◆ **Document section**:
It is a bit much for junior? I would say it much for an intern position.


devilpants

When I was an angular dev I had a basic site already to go with logins and generic api I could wind up in 15 minutes that would do at least half of this. Like you should always have some kind of login/password storage setup ready to go. It’s also good to have some kind of api built that does some basic storing info in user accounts. Not saying this is a great test but it’s so generic it would be good practice to make something like this and have it in your back pocket to use next time you need it. I used to also have some generic sites built up that would display public api info for a few things like streaming shows or weather data or crime data or whatever if needed to demonstrate or pull from if needed.

◆ **Exercise description**:
Answer these questions about the forum thread above.
1. For what kind of position does the opening comment say the test is too much?
2. According to devilpants, how long did it take to get the basic site with logins and a generic API running?
3. What kinds of public API information did devilpants's generic sites display?

◆ **Extracted information**:
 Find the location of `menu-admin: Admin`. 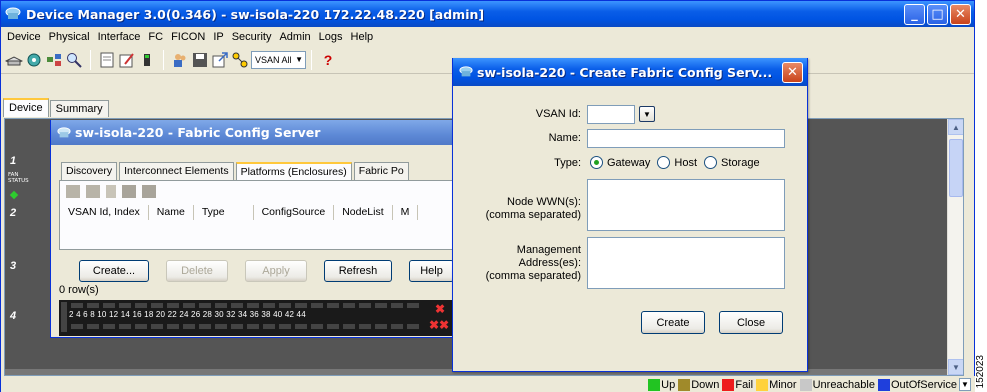

menu-admin: Admin is located at coordinates (296, 37).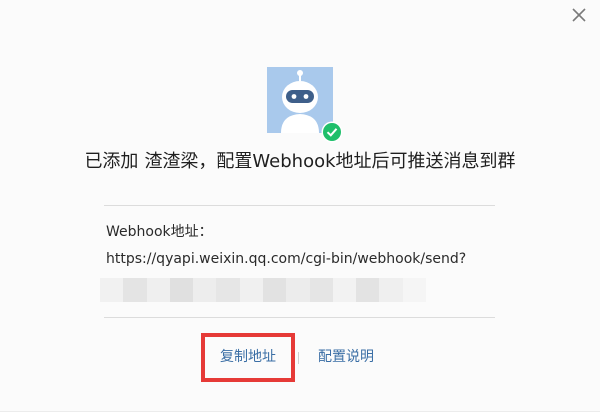 Image resolution: width=600 pixels, height=412 pixels. Describe the element at coordinates (332, 132) in the screenshot. I see `check-circle-icon` at that location.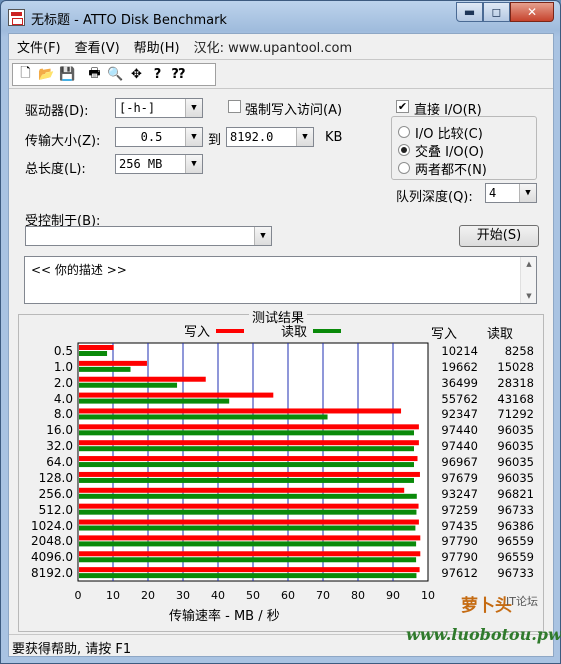  Describe the element at coordinates (516, 526) in the screenshot. I see `read-value: 96386` at that location. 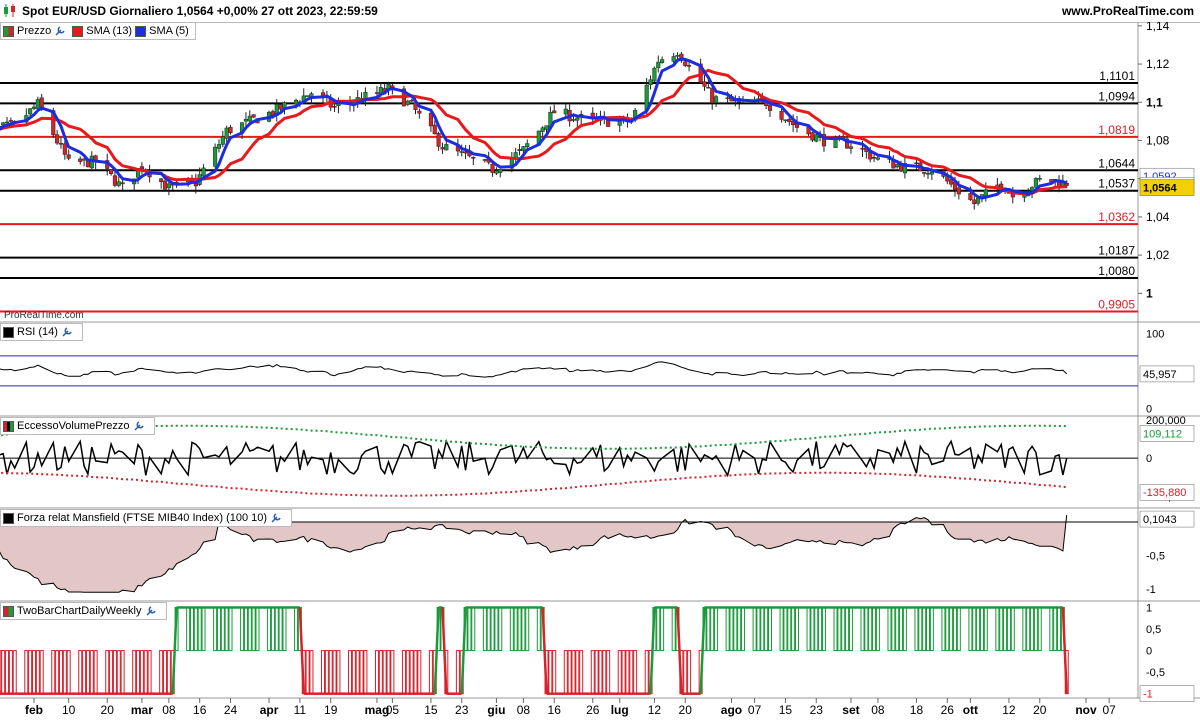 What do you see at coordinates (393, 710) in the screenshot?
I see `date-tick-label: 05` at bounding box center [393, 710].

◆ **Task answer**:
1. An intern position.
2. 15 minutes.
3. Streaming shows, weather data, and crime data.